Billy Wilson

Personal information
- Full name: William Wilson
- Date of birth: 10 July 1946
- Place of birth: Seaton Delaval, England
- Date of death: 22 February 2018 (aged 71)
- Position: Full back

Youth career
- 1961–1963: Blackburn Rovers

Senior career*
- Years: Team / Apps / (Gls)
- 1964–1972: Blackburn Rovers / 247 / (0)
- 1972–1979: Portsmouth / 193 / (5)

= Billy Wilson (footballer, born 1946) =

English footballer (1946–2018)

William Wilson (10 July 1946 – 22 February 2018) was an English footballer (soccer player) who played professionally in England for 15 years before retiring to run The Pompey public house just outside Fratton Park. Born in Seaton Delaval on 10 July 1946 Wilson was a tough tackling left back who made nearly 250 league appearances for the Ewood Park club. An ever-present during their 1967-68 and 69-70 campaigns he was part of a close knit defence.
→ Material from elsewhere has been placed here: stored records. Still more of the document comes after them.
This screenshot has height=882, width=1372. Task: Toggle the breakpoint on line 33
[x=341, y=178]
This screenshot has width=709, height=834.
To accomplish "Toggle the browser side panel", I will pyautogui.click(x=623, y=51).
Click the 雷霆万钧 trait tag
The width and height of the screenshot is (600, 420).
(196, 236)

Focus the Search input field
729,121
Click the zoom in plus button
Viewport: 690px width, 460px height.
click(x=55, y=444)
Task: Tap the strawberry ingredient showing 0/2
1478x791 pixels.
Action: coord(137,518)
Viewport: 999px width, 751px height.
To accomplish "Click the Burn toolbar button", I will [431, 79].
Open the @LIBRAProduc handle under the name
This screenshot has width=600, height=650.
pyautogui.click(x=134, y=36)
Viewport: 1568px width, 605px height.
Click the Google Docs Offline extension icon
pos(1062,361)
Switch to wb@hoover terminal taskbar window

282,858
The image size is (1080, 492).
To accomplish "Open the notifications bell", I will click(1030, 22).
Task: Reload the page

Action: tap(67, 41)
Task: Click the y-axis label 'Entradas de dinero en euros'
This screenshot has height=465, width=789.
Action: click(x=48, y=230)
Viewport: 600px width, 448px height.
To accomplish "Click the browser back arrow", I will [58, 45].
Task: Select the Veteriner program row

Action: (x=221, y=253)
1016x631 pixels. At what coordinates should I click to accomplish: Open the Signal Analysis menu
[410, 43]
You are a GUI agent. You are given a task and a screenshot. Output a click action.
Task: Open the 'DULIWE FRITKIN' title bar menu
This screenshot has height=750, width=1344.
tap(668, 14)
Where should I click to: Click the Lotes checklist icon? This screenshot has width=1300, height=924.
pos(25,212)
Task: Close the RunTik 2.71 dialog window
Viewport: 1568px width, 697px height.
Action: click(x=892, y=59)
In January 1972 he moved to Portsmouth F.C for £25,000 and promptly scored his first league goal. He was to be a regular for four seasons (albeit a somewhat unconventional one) until he lost his place to Keith Viney during the 1976/77 campaign, after which he was very much more of a squad player.

He died on 22 February 2018 at the age of 71.